Indigo advertises farmers could generate up to 2 tons of carbon per acre, a level considered significantly higher than most research shows on carbon sequestration on working lands, though their range of carbon credits that could be generated on this first sale from 10 million acres could be anywhere from 5 million tons to 20 million tons. Indigo maintains “regenerative growing practices” across a wide scale could significantly increase soil organic matter to boost carbon sequestration higher than past projections. https://www.indigoag.com/…
Indigo also is lobbying Congress to give farmers the same kind of tax credit to sequester carbon that Congress granted to the fossil fuel industry. Oil, gas and coal companies can receive a tax credit of up to $50 a ton for permanently captured carbon dioxide and up to $35 a ton for carbon captured and injected into the ground. Indigo argued, “It seems reasonable that we should be willing to pay farmers for this service as well.”
A SCIENTIST’S VIEW
Scientists have long championed the role farmers and ranchers can play sequestering carbon and reducing greenhouse-gas emissions. Farmers aren’t big emission emitters overall, said Katherine Hayhoe, a climate scientist at Texas Tech University. But farmers are big in carbon sequestration, Hayhoe noted.
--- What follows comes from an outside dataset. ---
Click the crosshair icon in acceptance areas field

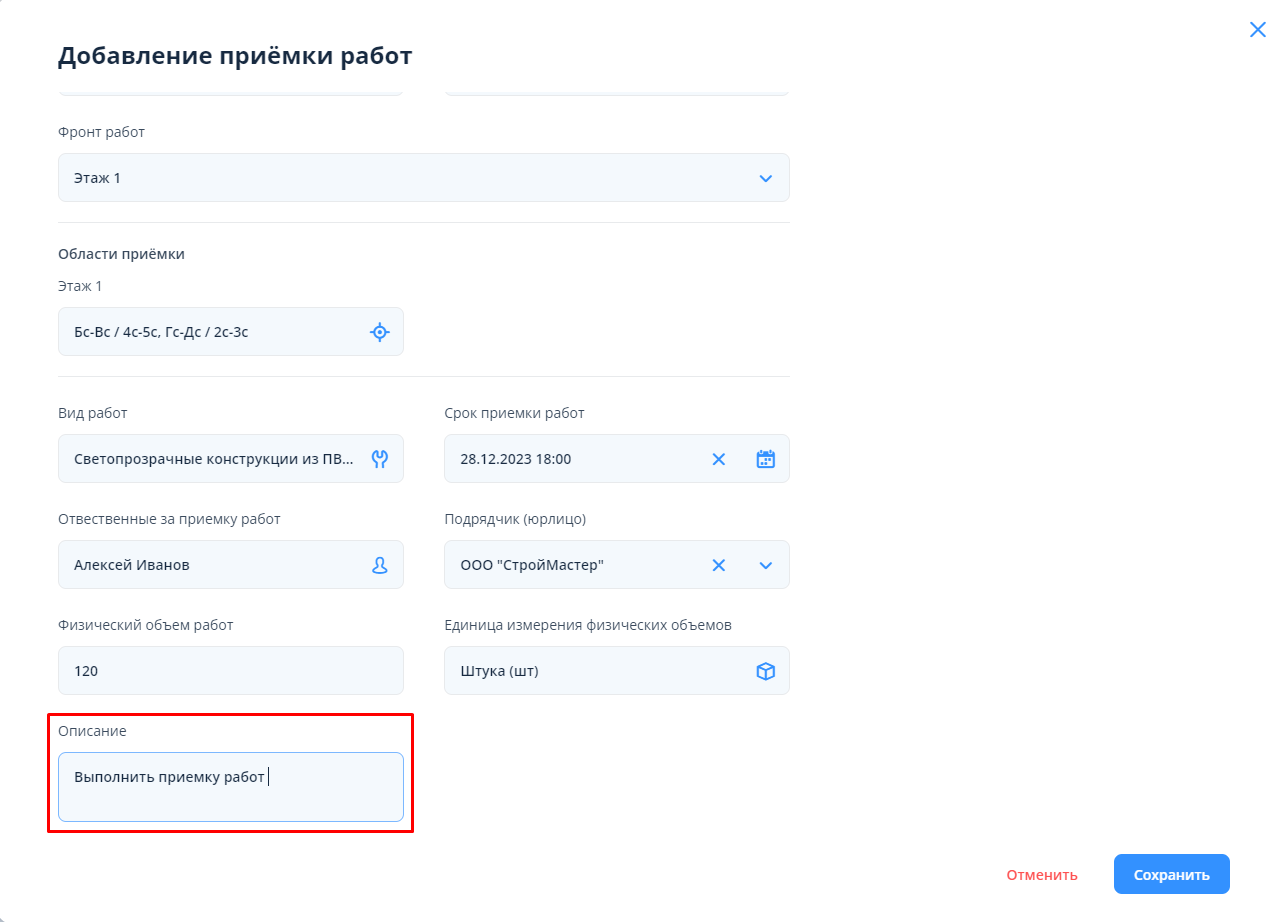379,332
“Farmers have a huge role to potentially play drawing down carbon and sequestering it in the ground with agricultural practices,” Hayhoe said at event last month outside Cedar Rapids, Iowa. “Biochar, permaculture, no-till, managed grazing and cover crops, all of those different techniques, depending on the nature of your soil and your crops and your operation, you have your own unique combination of what works for you.”
To make it work, there needs to be a price on carbon, Hayhoe said. “Because, right now, the farmers who are doing it understand it improves soil health and they understand it’s the right thing to do. But having a price on carbon where farmers are actually paid to farm carbon would be an even greater boost to the rural economy.”
Reed, who has been working on carbon markets for more than two decades, said scientists are stressing every tool is needed to pull carbon out of the atmosphere as carbon dioxide measurements globally continue to rise.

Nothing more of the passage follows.